# START OF DOCUMENT TEXT

In another thread I sort of surprised myself by writing:

For an American course to be considered to have "great" architecture it seems to me that many still require it to match itself against the original UK courses, or those that copy the features found on the UK courses (like NGLA). How many great design concepts are original to this country?

This idea is making my head hurt!

Are there any GREAT design concepts that were first introduced in the US?

If so, what and by whom? And, have they been replicated elsewhere like the UK features were replicated here?

Is the successful inclusion of these features what differentiates the great courses from the also ran?
"Solving the paradox of proportionality is the heart of golf architecture."  - Tom Doak (11/20/05)

Bill Gayne

  • Karma: +0/-0
Re:What great design concepts are original to the US?
« Reply #1 on: May 25, 2006, 10:03:11 PM »
I don't know if they are original but the island green and drop shot par threes were popularized in the US.

Andy Doyle

Re:What great design concepts are original to the US?
« Reply #2 on: May 25, 2006, 10:37:24 PM »
Concrete cart paths?

AD

Garland Bayley

  • Karma: +0/-0
Re:What great design concepts are original to the US?
« Reply #3 on: May 25, 2006, 10:45:08 PM »
The Tillinghast "REEF" hole.
"I enjoy a course where the challenges are contained WITHIN it, and recovery is part of the game  not a course where the challenge is to stay ON it." Jeff Warne

Garland Bayley

  • Karma: +0/-0
Re:What great design concepts are original to the US?
« Reply #4 on: May 25, 2006, 10:51:37 PM »
The double dogleg with immense hazard as rendered at Bethpage Black by Tillinghast.

Researching www.tillinghast.net might be a good place to discover more.
"I enjoy a course where the challenges are contained WITHIN it, and recovery is part of the game  not a course where the challenge is to stay ON it." Jeff Warne

Garland Bayley

  • Karma: +0/-0
Re:What great design concepts are original to the US?
« Reply #5 on: May 26, 2006, 12:01:48 AM »
I'm surprised none of the resident architects have posted here.

Forrest,

Are the jailhouse stairs a US originated concept?
"I enjoy a course where the challenges are contained WITHIN it, and recovery is part of the game  not a course where the challenge is to stay ON it." Jeff Warne

Doug Siebert

  • Karma: +0/-0
Re:What great design concepts are original to the US?
« Reply #6 on: May 26, 2006, 12:02:48 AM »
Concrete cart paths?

AD


What about the $7 million clubhouse and the $1 million maintenance building? ;)
My hovercraft is full of eels.

Jordan Wall

Re:What great design concepts are original to the US?
« Reply #7 on: May 26, 2006, 12:32:02 AM »
Houses.

# END OF DOCUMENT TEXT
# START OF DATASET CONTENT

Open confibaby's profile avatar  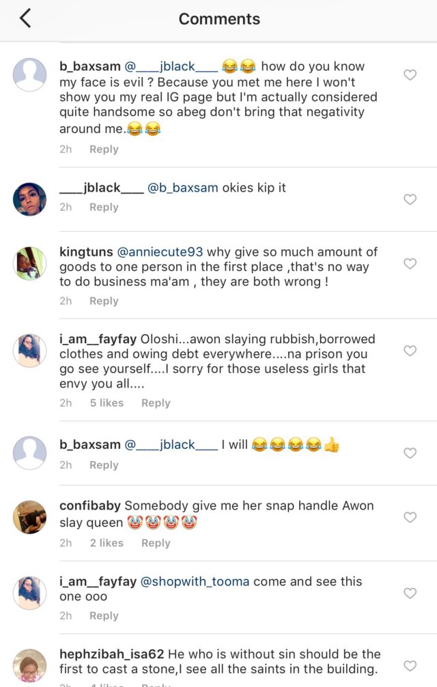point(30,517)
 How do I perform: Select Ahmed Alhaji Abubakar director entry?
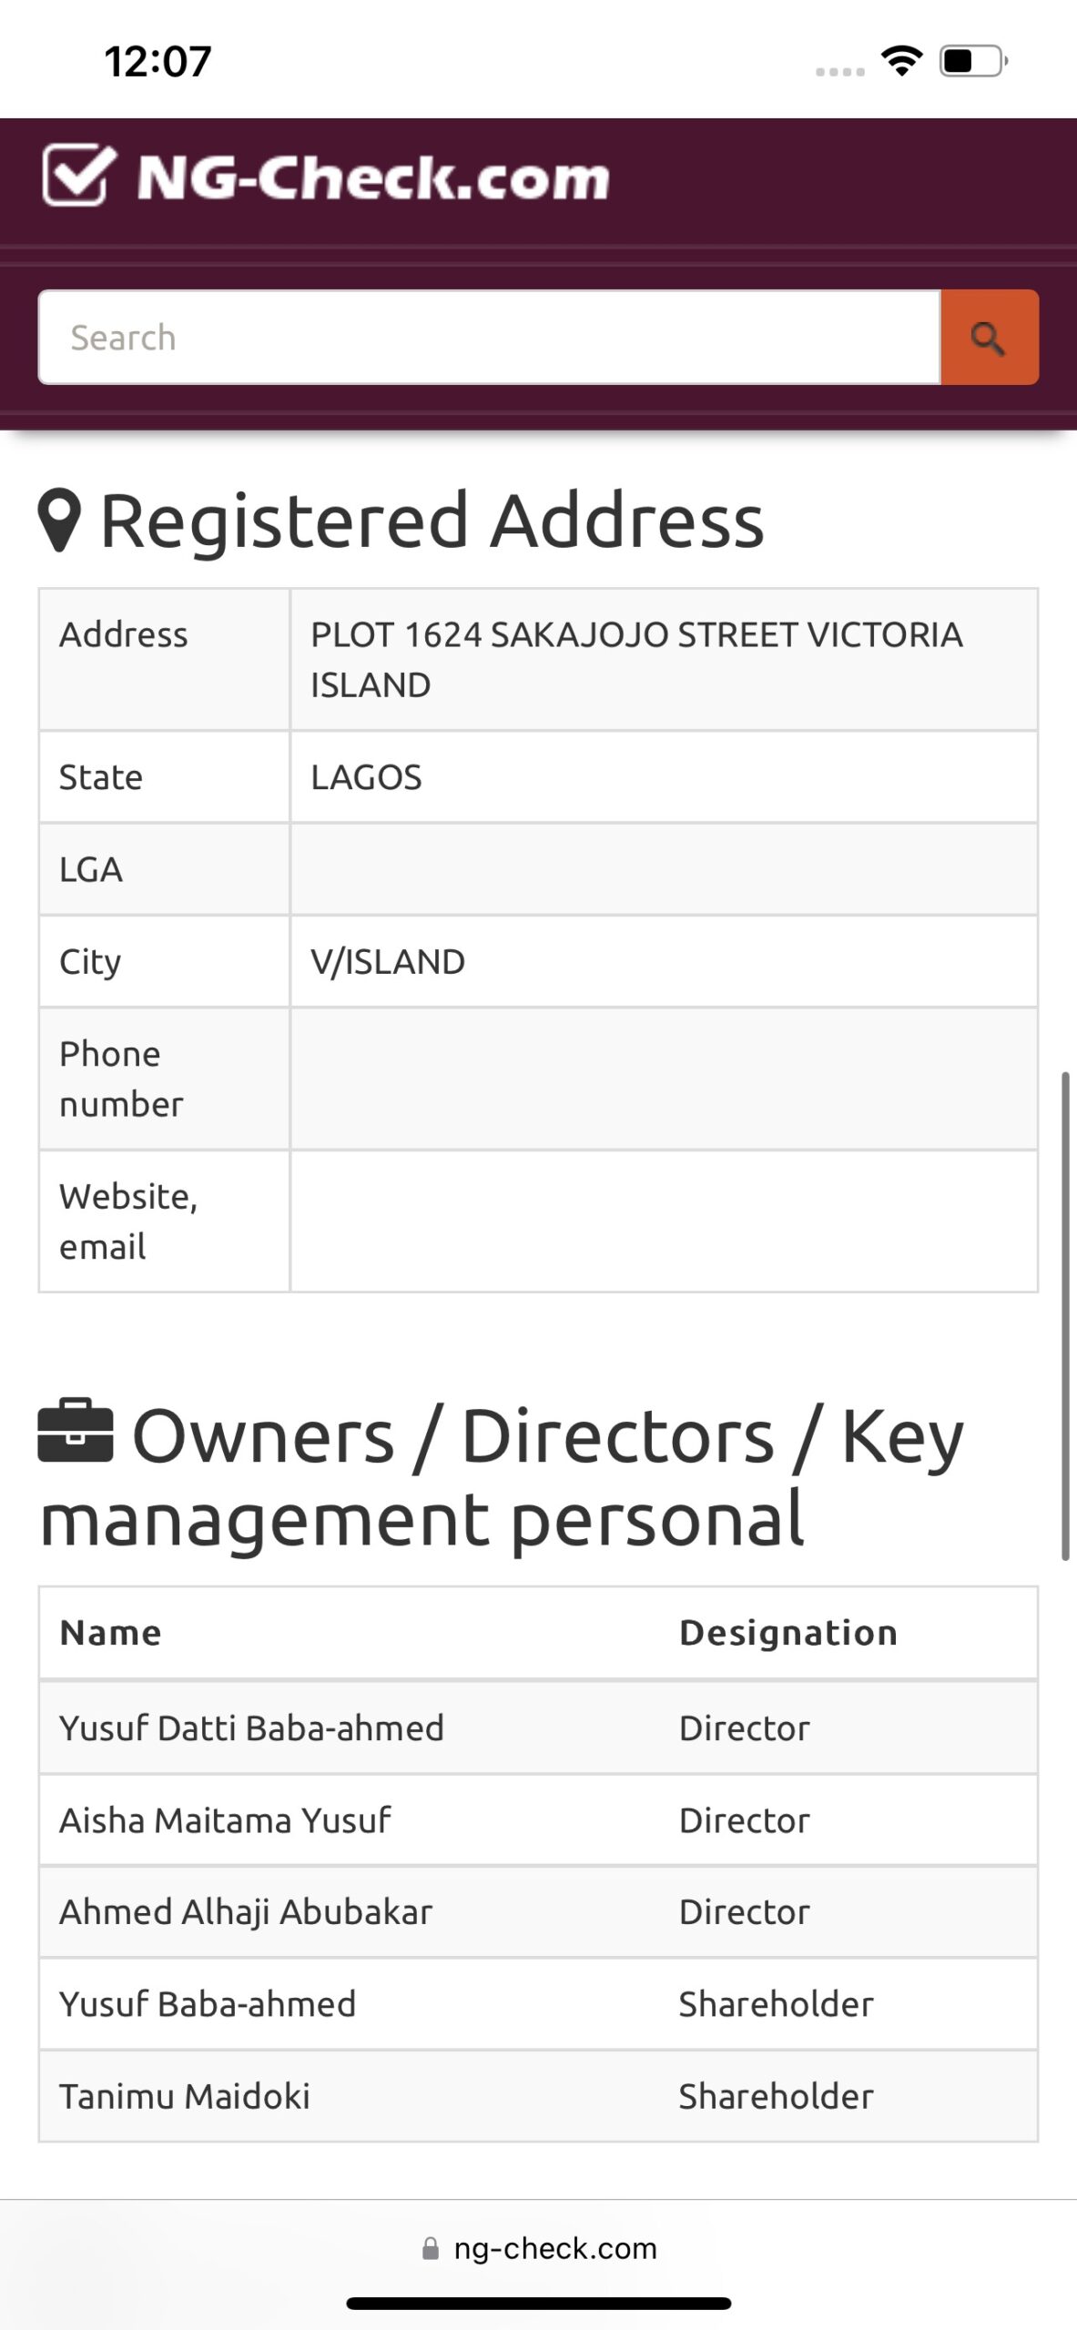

# END OF DATASET CONTENT

> **WHAT IS ASKED**: Reproduce word for word the stretch of the golf design forum thread above from "For an American" through "introduced in the US?".

> **TASK SOLUTION**:
For an American course to be considered to have "great" architecture it seems to me that many still require it to match itself against the original UK courses, or those that copy the features found on the UK courses (like NGLA). How many great design concepts are original to this country?

This idea is making my head hurt!

Are there any GREAT design concepts that were first introduced in the US?